Celebrating Diversity — A Capitol Fourth: America’s Independence Day Celebration,”  is but one of countless PBS Webpages devoted to the joys of multiculturalism and diversity. But when diversity threatens PBS’s ability to influence viewers, the network quickly circles the wagon, as this recent McClatchy article titled, “PBS newsman sees danger in fragmented nation” highlights:

A generation ago, before cable news channels and internet news sources, most people got their news from the same small collection of sources: three major TV networks and a hometown newspaper or two, Brown said.
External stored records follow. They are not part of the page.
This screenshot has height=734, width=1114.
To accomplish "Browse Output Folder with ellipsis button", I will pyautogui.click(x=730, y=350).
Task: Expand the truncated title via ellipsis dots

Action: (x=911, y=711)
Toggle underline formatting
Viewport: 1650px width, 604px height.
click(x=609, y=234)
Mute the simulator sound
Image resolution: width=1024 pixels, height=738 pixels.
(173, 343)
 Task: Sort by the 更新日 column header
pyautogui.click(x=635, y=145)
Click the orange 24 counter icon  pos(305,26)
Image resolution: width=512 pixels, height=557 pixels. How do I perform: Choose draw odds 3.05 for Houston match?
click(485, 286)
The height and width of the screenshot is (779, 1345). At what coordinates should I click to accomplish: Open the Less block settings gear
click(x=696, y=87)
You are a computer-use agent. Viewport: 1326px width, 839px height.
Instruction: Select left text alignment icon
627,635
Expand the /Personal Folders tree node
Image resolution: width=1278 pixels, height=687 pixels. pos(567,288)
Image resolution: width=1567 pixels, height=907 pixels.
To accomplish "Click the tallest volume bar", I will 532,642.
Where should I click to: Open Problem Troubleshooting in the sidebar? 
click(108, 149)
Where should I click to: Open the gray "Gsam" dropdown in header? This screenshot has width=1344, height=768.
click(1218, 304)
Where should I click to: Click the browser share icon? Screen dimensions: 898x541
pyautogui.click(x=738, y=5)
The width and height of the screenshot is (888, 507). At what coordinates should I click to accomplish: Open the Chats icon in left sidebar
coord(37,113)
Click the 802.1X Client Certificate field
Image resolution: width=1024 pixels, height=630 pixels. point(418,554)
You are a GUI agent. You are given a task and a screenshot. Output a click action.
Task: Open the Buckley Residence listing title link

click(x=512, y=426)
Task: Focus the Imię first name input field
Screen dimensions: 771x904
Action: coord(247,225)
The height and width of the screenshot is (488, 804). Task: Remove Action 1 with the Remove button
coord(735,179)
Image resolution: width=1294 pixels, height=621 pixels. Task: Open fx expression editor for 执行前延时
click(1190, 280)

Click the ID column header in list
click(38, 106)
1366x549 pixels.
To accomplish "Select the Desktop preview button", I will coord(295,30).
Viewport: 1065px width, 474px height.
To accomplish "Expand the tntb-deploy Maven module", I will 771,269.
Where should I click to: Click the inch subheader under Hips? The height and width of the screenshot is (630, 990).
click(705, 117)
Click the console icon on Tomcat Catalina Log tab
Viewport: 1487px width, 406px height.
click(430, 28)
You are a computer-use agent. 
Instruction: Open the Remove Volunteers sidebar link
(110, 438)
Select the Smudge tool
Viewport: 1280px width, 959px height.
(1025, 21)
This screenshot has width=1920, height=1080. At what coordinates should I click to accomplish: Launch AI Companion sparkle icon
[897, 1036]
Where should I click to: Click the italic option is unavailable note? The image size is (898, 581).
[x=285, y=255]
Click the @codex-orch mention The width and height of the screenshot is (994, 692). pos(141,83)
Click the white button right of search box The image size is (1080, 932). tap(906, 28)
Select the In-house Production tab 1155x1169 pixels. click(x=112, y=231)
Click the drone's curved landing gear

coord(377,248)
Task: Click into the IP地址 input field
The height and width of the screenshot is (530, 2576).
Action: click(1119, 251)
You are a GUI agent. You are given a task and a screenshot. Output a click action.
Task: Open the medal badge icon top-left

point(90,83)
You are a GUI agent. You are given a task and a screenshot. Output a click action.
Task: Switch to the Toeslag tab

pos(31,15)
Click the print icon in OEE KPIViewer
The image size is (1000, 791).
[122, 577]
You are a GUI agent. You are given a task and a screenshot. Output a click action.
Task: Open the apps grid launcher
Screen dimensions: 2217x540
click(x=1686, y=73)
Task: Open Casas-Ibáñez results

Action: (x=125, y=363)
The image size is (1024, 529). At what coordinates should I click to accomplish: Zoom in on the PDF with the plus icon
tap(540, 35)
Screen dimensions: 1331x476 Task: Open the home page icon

People gathered around their televisions for the assassination of a president, a walk on the moon, and other major events.

“It was an age of mass media news, one audience sharing a common experience,” [PBS News Hour co-anchor Jeffrey Brown] said. “For the most part, the mass audience experienced such things together.”

Brown, featured speaker for the university’s Fall Family Open House Saturday, Oct. 27, contrasted that world with the one we live in today, in which Americans can restrict themselves to cable news stations and internet news sources they find most congenial.

“For the most part, we now live in the world of niches,” Brown said.

He acknowledged that the availability of more choices was a good thing, but also noted that the change seems to be part of a far more divided and bitter political atmosphere.

“If we only connect with like-minded people, how do we hear other views?” Brown asked. “It’s hard not to feel it has some relationship to the divisions around us.”

Indeed it does.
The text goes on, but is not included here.